• _EXERCISE INSTRUCTIONS_: Keep every line in which "Collapse" occurs and drop the rest of the data.

━━━━━━━━━━━━━━━━

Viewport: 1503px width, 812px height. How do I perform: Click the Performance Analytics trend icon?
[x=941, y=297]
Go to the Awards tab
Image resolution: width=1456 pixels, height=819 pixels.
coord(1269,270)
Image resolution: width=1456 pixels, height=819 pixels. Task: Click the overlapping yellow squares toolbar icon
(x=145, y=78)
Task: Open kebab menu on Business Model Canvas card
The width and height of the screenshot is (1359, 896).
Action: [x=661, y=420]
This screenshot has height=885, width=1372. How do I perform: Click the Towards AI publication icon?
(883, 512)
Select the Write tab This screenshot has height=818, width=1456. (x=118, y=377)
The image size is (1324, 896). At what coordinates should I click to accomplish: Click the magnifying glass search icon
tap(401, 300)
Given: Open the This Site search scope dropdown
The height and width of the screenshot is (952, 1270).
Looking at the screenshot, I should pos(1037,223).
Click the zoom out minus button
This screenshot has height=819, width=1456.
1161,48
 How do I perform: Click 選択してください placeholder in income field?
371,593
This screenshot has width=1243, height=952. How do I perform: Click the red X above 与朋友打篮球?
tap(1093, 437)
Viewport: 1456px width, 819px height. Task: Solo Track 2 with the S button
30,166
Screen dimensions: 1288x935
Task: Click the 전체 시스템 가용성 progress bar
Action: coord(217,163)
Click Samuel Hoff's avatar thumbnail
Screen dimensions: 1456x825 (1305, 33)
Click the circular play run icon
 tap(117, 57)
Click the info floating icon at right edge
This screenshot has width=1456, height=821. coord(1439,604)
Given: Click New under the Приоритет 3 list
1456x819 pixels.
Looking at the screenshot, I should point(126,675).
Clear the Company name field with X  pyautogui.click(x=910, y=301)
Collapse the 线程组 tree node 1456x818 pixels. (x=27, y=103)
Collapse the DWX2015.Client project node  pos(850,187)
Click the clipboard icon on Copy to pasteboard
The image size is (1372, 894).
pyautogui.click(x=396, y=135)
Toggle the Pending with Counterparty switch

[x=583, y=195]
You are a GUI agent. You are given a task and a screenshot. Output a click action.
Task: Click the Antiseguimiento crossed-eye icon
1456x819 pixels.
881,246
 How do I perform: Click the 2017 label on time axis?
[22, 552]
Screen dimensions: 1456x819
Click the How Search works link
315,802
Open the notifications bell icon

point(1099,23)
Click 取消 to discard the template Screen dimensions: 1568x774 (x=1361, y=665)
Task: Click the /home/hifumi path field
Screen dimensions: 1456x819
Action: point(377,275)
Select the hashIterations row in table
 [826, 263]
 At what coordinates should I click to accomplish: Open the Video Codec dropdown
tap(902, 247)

━━━━━━━━━━━━━━━━

• _TASK RESULT_:
Collapse the 线程组 tree node 1456x818 pixels. (x=27, y=103)
Collapse the DWX2015.Client project node  pos(850,187)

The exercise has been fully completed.